■ Exercise instructions ■
Check every line of the entries below for "starting", and copy the lines that have it.

<<<<

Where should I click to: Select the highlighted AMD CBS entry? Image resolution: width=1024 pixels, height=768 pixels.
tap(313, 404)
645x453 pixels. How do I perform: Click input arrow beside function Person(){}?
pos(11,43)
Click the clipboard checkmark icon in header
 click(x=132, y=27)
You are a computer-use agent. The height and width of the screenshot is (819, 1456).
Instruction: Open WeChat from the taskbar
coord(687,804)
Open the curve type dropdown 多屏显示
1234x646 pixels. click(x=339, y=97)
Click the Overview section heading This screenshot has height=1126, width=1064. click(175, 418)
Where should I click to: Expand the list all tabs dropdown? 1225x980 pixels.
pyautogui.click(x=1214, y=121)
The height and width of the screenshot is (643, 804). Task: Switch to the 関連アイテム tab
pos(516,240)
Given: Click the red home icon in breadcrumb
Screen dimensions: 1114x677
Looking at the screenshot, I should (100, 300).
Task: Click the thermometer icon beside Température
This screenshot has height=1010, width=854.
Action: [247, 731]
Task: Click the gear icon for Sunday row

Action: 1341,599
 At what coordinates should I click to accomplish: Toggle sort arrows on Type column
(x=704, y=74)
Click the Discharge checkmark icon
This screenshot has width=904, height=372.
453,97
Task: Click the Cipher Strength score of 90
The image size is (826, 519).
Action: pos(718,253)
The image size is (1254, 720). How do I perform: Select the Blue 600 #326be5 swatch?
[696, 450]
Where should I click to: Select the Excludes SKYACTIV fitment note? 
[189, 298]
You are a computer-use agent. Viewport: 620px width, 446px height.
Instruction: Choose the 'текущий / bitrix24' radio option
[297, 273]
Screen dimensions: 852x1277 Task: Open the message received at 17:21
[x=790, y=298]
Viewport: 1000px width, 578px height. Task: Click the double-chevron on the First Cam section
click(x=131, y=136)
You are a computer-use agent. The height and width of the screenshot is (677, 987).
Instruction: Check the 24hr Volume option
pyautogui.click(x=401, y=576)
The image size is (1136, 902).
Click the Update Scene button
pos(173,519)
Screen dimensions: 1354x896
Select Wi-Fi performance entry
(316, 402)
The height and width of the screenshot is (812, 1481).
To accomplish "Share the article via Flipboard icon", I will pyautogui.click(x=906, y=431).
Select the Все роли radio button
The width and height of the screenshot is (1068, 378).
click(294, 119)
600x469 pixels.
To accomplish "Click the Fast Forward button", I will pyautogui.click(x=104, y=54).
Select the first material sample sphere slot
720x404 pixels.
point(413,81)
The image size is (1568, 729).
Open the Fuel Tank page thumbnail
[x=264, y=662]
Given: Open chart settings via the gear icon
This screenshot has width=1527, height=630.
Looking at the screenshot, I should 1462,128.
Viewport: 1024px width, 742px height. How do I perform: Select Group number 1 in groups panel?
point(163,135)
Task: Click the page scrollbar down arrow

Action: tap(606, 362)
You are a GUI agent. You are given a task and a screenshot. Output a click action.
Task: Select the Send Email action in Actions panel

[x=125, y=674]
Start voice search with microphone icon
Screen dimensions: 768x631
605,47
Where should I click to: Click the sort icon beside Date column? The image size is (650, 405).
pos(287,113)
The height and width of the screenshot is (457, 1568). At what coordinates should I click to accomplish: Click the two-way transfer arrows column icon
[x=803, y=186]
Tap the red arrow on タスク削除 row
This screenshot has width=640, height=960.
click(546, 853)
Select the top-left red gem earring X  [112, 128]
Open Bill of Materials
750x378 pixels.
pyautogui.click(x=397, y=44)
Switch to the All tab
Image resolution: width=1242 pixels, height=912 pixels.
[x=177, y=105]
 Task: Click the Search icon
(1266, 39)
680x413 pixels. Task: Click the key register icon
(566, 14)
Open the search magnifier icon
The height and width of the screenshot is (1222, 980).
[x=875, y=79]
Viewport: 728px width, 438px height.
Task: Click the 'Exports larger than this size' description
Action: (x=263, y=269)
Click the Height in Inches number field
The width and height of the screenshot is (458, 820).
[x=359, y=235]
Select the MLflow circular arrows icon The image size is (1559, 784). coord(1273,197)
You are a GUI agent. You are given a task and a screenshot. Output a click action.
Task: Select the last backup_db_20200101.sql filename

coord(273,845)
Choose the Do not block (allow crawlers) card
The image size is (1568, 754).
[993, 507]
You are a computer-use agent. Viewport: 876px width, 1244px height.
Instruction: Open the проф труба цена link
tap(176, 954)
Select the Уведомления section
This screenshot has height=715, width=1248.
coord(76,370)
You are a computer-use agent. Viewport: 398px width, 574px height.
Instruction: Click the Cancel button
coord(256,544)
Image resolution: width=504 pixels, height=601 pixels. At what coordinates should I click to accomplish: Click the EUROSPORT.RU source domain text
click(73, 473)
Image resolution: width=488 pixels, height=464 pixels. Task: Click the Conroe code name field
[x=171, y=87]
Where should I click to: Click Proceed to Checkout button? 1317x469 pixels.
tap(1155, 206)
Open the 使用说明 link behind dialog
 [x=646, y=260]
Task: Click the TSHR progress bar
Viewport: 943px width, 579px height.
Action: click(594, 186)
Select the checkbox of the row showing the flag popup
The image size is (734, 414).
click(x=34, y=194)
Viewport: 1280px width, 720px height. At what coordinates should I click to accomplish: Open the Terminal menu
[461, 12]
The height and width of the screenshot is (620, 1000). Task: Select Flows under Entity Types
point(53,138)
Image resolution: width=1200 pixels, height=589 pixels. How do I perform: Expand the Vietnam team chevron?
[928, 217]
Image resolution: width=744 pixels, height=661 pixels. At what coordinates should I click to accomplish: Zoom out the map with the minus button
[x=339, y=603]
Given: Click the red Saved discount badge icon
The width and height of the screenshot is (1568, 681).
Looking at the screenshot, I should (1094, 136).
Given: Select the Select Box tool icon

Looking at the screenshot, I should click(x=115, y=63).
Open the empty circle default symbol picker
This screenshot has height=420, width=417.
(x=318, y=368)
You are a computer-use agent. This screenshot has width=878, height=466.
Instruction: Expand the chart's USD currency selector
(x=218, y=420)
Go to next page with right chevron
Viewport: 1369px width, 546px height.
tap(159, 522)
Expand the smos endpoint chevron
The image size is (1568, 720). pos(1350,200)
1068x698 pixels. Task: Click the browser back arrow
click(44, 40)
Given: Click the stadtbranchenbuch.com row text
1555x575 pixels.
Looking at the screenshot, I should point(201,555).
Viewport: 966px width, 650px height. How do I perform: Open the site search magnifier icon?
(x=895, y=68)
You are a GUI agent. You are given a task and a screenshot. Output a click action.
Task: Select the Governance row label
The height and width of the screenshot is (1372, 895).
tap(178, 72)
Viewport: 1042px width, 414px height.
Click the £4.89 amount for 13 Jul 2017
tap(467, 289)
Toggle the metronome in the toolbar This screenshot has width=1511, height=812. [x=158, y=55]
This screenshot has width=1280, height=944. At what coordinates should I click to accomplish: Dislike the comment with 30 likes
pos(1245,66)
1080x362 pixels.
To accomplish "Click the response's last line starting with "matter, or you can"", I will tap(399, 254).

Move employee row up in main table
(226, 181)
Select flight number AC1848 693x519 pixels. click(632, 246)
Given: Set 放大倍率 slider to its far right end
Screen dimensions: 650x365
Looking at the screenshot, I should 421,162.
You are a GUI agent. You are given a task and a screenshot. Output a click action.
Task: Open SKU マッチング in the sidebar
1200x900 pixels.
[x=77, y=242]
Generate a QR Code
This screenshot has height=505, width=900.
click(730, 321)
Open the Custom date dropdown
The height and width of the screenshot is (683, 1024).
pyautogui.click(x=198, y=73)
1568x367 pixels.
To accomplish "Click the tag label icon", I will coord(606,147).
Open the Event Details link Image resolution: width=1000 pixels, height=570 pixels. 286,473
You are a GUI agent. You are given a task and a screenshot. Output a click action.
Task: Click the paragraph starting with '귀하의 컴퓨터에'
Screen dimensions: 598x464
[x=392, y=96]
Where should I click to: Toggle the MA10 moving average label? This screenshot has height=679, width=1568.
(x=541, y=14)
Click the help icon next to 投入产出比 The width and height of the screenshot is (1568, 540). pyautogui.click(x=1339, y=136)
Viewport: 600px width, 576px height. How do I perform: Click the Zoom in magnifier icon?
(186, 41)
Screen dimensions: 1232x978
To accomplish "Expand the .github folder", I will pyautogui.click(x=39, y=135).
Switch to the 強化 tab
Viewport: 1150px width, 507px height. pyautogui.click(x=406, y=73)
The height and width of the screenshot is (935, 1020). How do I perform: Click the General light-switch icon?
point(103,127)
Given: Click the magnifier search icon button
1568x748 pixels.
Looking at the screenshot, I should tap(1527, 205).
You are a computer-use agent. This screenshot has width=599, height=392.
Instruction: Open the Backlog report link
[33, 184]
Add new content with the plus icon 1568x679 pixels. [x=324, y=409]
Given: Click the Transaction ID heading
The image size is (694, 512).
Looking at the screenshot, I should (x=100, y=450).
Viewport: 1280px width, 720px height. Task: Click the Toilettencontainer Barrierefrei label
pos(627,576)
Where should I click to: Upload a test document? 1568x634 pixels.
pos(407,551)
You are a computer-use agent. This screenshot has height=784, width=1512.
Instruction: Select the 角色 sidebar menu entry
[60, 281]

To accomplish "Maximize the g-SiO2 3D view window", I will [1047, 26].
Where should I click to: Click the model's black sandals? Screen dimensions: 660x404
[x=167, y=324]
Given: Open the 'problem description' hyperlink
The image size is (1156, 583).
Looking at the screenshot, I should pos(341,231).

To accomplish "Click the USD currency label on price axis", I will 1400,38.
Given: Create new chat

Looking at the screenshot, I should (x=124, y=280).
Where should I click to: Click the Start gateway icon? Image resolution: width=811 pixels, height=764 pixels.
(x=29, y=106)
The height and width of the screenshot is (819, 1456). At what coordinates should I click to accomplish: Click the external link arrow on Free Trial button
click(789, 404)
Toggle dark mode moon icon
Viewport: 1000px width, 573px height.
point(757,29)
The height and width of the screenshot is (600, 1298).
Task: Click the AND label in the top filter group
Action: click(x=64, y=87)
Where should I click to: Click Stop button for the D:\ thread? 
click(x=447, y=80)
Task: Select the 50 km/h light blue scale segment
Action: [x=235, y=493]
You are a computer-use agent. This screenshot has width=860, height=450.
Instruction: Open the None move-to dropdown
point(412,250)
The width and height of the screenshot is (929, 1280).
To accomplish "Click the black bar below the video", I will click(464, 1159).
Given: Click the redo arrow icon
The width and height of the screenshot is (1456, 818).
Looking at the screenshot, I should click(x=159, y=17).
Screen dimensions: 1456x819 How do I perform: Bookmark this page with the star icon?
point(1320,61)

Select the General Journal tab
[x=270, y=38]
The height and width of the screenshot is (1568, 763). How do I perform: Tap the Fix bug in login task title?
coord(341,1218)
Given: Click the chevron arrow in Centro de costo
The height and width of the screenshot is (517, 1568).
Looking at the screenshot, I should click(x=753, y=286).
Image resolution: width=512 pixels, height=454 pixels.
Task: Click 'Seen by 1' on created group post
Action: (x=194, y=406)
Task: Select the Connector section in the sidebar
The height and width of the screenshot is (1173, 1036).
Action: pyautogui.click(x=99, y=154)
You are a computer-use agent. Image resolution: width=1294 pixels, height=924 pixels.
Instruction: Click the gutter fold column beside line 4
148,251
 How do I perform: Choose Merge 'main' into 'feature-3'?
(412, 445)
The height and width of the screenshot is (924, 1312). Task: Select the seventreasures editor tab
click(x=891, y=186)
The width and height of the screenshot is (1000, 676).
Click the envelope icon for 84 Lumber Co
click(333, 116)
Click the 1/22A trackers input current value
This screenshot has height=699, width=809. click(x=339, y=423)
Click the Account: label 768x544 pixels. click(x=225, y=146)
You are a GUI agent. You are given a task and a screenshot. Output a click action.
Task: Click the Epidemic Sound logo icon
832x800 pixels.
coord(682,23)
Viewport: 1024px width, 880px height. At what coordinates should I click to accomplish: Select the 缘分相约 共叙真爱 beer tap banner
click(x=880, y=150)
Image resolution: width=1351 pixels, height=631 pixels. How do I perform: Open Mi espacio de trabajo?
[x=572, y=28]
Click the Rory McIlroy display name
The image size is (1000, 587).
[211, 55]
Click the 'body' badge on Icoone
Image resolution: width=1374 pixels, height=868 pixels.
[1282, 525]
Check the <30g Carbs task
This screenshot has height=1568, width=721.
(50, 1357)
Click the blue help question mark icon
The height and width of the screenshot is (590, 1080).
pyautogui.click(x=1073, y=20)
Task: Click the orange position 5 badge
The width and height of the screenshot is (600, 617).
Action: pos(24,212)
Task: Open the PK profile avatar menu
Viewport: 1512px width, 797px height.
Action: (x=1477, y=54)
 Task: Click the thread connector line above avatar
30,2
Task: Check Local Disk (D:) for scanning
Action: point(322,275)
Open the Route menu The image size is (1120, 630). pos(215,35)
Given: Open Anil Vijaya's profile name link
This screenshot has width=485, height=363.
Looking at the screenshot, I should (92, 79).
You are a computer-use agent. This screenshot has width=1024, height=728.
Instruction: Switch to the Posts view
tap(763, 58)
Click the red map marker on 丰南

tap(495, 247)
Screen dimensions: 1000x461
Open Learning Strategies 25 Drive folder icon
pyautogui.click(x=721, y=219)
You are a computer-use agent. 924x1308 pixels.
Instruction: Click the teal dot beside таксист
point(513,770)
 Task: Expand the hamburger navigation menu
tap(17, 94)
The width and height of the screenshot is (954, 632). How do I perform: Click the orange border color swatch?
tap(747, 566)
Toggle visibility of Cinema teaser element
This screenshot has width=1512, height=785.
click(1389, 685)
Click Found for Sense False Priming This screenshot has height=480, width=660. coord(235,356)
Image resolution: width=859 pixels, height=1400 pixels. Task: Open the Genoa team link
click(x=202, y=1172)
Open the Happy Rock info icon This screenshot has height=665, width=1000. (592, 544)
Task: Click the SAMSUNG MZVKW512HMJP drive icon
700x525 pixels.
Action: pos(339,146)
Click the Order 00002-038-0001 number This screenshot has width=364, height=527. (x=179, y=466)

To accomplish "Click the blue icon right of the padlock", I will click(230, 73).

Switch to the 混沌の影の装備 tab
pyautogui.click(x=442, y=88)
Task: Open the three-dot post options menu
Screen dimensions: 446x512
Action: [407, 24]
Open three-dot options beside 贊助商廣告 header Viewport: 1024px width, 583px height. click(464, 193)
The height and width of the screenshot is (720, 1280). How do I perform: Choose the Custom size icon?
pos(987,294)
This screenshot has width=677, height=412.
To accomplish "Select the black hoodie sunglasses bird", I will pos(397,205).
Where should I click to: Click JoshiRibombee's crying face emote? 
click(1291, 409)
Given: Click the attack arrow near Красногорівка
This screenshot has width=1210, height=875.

>>>>

■ Completed task ■
To accomplish "Click the response's last line starting with "matter, or you can"", I will tap(399, 254).
Task: Click the paragraph starting with '귀하의 컴퓨터에'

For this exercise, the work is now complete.